— Problem —
Through the line that contains "Viewport: 725px width, 1568px height.", return the data below exactly, starting at its first line; leave the rest out.

Stored items from a collection:
++++++
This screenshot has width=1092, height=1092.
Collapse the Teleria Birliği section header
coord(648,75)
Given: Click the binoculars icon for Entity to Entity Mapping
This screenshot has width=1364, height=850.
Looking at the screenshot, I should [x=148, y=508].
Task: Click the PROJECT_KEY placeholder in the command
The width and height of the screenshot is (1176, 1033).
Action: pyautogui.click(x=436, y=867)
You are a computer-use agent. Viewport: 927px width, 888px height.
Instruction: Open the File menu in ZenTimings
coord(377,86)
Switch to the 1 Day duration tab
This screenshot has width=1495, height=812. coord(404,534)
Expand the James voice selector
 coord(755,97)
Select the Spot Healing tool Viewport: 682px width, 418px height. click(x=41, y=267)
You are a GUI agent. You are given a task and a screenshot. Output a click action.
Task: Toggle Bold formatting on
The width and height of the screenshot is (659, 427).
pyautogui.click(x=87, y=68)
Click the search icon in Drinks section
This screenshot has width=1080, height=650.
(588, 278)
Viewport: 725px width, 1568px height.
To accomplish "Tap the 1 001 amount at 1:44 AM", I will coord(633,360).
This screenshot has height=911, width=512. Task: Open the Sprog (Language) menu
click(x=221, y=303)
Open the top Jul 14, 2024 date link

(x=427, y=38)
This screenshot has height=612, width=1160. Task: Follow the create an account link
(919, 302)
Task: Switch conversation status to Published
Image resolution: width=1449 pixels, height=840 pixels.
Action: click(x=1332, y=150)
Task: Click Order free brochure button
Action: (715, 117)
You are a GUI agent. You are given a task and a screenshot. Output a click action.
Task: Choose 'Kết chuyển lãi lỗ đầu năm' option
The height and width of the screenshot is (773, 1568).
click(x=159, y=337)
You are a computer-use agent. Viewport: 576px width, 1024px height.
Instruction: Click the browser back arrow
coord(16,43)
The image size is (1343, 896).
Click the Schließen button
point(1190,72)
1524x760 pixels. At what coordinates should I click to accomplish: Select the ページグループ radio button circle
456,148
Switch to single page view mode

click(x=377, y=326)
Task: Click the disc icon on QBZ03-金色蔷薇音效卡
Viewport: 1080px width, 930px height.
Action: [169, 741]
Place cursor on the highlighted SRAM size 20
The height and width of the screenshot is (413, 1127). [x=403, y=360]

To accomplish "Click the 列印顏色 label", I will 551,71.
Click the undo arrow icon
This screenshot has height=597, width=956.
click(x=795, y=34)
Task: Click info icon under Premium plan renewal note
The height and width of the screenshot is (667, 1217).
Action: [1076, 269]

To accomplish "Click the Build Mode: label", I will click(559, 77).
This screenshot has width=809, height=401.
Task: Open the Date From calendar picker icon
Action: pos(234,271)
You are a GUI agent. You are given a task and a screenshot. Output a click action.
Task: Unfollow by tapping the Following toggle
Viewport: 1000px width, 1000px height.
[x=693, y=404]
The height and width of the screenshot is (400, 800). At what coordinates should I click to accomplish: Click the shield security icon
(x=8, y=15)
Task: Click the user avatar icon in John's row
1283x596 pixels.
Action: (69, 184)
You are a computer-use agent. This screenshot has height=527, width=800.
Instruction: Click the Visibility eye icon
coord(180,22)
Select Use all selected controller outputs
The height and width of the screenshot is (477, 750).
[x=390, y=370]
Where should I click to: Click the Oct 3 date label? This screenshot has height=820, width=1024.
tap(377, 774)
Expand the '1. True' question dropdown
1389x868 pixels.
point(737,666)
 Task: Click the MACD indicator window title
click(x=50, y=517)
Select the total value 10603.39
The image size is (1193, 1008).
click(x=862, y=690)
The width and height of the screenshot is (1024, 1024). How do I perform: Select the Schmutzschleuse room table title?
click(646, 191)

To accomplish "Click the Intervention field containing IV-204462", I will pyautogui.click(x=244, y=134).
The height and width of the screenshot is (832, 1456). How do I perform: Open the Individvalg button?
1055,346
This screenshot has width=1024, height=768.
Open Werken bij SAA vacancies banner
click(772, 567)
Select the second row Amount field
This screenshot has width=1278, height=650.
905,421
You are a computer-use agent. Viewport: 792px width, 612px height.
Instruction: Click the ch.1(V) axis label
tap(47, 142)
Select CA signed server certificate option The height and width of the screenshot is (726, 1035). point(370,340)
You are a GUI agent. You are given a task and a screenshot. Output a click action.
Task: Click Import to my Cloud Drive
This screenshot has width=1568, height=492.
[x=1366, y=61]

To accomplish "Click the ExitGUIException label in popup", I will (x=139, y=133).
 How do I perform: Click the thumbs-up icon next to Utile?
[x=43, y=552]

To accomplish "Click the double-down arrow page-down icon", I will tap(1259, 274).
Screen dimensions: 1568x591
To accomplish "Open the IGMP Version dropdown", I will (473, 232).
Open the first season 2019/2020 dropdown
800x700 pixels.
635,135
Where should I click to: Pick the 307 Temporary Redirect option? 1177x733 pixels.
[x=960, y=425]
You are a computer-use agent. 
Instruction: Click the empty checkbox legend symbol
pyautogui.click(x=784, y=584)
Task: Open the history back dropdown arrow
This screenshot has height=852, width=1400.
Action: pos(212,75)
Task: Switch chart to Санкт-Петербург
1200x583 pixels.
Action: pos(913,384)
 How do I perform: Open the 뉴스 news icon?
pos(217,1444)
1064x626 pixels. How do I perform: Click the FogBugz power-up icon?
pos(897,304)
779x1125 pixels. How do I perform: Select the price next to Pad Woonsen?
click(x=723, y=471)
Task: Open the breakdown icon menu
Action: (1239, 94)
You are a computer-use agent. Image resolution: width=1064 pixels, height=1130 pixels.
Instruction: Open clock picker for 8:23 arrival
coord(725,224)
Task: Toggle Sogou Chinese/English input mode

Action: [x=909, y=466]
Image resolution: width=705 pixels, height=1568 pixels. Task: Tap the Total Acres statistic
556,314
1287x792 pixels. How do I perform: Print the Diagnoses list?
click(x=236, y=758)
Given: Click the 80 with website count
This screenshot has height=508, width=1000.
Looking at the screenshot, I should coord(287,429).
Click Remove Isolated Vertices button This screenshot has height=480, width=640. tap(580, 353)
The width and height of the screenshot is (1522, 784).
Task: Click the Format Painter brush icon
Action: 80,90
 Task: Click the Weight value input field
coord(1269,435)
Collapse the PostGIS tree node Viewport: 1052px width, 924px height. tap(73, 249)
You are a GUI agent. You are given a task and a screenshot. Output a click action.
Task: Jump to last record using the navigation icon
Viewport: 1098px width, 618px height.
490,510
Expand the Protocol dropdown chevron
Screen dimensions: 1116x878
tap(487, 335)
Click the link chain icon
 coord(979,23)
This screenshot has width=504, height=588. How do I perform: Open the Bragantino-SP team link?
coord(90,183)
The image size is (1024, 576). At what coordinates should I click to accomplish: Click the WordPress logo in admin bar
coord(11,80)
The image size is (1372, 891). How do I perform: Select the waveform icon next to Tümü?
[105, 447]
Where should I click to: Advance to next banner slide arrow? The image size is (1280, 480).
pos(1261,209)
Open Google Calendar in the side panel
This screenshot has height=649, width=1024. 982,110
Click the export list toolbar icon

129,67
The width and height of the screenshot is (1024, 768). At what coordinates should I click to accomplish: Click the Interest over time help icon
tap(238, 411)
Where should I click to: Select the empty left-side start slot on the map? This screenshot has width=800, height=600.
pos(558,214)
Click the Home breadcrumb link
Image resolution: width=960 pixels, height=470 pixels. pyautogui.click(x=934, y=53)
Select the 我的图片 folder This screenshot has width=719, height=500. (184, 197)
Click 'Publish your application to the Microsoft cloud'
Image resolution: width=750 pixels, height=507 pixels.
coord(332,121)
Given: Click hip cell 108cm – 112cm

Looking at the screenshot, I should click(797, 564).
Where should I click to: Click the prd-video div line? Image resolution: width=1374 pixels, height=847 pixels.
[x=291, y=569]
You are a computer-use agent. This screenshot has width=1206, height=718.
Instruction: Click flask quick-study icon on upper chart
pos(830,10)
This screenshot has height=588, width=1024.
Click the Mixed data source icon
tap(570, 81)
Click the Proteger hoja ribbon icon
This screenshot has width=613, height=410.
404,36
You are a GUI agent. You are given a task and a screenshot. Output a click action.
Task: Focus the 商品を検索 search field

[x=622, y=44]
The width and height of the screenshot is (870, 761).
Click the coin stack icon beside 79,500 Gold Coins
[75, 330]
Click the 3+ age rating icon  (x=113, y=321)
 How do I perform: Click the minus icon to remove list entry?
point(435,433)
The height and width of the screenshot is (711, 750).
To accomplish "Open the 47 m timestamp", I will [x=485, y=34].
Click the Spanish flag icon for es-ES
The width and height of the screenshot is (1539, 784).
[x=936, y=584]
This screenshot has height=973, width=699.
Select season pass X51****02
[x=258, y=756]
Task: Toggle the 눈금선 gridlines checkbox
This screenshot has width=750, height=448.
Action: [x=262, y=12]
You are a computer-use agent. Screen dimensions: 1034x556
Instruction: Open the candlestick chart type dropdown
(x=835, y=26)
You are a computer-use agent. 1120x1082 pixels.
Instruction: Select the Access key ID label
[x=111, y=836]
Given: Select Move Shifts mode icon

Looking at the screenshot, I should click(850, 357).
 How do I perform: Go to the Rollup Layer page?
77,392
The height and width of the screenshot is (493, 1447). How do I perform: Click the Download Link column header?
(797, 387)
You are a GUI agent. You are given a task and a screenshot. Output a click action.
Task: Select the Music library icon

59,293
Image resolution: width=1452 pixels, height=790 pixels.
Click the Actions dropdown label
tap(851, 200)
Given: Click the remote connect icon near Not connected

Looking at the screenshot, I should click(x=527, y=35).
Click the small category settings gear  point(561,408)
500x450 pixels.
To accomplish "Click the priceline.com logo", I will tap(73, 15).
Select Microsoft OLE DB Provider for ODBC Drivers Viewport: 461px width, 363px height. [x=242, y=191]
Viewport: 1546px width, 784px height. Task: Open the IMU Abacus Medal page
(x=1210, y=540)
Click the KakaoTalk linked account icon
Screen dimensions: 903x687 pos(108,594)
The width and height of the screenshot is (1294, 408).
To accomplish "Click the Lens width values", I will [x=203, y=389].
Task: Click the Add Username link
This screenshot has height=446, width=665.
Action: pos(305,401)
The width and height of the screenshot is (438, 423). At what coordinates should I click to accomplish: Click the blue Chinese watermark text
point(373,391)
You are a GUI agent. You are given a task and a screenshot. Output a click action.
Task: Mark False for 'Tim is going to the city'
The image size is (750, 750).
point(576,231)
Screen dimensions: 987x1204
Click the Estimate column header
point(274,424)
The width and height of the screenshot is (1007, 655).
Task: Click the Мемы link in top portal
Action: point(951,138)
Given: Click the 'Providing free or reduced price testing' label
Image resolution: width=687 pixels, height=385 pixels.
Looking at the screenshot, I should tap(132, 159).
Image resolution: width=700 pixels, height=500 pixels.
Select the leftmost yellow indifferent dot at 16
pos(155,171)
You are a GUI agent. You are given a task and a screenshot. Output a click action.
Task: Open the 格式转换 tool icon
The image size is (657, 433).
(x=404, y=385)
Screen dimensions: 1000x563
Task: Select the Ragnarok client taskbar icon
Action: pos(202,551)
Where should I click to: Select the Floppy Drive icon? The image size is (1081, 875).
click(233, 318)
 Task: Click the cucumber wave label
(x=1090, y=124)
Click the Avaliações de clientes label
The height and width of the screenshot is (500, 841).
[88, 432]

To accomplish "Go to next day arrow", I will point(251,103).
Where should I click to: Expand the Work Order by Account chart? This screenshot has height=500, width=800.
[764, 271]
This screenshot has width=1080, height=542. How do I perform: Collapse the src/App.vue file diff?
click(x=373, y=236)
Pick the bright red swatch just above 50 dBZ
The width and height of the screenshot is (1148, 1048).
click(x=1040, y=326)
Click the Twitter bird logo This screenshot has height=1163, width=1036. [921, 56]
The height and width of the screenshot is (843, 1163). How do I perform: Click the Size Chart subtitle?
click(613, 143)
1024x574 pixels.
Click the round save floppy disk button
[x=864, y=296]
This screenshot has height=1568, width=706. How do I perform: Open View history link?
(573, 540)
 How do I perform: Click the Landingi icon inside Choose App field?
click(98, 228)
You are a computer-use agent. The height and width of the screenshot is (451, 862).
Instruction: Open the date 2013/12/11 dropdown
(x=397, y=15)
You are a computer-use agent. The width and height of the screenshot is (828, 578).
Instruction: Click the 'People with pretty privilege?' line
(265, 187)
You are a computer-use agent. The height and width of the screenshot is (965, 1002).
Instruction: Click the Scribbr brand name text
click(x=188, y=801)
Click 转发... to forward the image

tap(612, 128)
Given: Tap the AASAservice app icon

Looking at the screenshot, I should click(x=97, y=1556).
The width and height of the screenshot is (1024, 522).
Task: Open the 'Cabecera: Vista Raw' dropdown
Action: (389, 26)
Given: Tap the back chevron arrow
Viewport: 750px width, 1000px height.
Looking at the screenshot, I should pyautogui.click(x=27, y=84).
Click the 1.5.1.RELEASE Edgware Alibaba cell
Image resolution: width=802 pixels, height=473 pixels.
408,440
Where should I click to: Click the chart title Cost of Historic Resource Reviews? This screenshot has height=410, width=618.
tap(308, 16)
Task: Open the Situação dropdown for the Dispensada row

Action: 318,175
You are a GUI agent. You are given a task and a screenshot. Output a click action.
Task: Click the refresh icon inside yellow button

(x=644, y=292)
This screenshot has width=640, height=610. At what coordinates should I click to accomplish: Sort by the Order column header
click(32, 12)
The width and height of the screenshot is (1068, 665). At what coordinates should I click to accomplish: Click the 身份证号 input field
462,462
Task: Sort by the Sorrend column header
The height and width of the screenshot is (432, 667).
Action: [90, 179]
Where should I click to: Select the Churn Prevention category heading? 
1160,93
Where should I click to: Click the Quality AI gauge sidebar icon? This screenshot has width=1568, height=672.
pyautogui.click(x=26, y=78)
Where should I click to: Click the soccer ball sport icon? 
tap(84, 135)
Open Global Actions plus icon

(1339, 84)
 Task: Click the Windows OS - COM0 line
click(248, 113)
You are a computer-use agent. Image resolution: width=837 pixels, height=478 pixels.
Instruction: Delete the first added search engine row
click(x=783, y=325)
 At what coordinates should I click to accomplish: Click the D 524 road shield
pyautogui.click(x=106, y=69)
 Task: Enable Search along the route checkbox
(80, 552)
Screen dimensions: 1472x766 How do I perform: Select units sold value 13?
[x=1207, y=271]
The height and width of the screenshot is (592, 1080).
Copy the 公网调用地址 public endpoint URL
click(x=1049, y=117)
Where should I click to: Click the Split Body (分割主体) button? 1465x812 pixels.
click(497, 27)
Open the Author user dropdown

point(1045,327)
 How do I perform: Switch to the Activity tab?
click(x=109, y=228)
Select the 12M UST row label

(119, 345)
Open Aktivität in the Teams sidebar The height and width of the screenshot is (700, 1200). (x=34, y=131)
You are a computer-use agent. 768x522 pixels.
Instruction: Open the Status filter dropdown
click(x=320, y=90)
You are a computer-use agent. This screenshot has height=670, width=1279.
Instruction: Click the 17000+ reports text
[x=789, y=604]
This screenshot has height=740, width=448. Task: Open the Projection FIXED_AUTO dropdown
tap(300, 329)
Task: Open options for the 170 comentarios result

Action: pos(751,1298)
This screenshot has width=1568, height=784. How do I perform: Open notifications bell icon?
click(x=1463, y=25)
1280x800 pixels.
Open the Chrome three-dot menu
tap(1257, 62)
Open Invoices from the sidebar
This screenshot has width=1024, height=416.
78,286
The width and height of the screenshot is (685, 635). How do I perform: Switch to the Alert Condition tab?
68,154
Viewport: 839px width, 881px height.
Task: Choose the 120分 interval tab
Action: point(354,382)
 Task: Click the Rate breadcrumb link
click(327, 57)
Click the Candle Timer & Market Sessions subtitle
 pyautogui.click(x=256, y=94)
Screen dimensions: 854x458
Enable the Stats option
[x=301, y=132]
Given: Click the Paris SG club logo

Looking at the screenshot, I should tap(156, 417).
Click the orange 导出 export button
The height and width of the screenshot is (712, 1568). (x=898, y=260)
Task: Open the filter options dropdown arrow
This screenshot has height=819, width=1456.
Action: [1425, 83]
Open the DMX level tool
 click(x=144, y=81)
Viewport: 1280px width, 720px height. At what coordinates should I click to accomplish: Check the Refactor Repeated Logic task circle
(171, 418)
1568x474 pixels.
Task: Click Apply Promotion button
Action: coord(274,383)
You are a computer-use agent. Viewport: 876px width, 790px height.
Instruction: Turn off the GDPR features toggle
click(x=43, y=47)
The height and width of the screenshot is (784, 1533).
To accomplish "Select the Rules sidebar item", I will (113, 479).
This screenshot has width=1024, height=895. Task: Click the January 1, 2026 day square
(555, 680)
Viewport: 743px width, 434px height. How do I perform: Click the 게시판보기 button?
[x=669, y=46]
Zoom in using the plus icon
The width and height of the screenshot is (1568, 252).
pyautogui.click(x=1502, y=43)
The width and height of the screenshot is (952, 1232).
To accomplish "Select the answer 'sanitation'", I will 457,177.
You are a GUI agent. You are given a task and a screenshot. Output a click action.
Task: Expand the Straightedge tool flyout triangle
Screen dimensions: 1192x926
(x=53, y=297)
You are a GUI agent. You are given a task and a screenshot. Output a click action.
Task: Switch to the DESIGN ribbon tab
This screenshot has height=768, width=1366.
++++++
— Task response —
This screenshot has width=1092, height=1092.
Collapse the Teleria Birliği section header
coord(648,75)
Given: Click the binoculars icon for Entity to Entity Mapping
This screenshot has width=1364, height=850.
Looking at the screenshot, I should [x=148, y=508].
Task: Click the PROJECT_KEY placeholder in the command
The width and height of the screenshot is (1176, 1033).
Action: pyautogui.click(x=436, y=867)
You are a computer-use agent. Viewport: 927px width, 888px height.
Instruction: Open the File menu in ZenTimings
coord(377,86)
Switch to the 1 Day duration tab
This screenshot has width=1495, height=812. coord(404,534)
Expand the James voice selector
 coord(755,97)
Select the Spot Healing tool Viewport: 682px width, 418px height. click(x=41, y=267)
You are a GUI agent. You are given a task and a screenshot. Output a click action.
Task: Toggle Bold formatting on
The width and height of the screenshot is (659, 427).
pyautogui.click(x=87, y=68)
Click the search icon in Drinks section
This screenshot has width=1080, height=650.
(588, 278)
Viewport: 725px width, 1568px height.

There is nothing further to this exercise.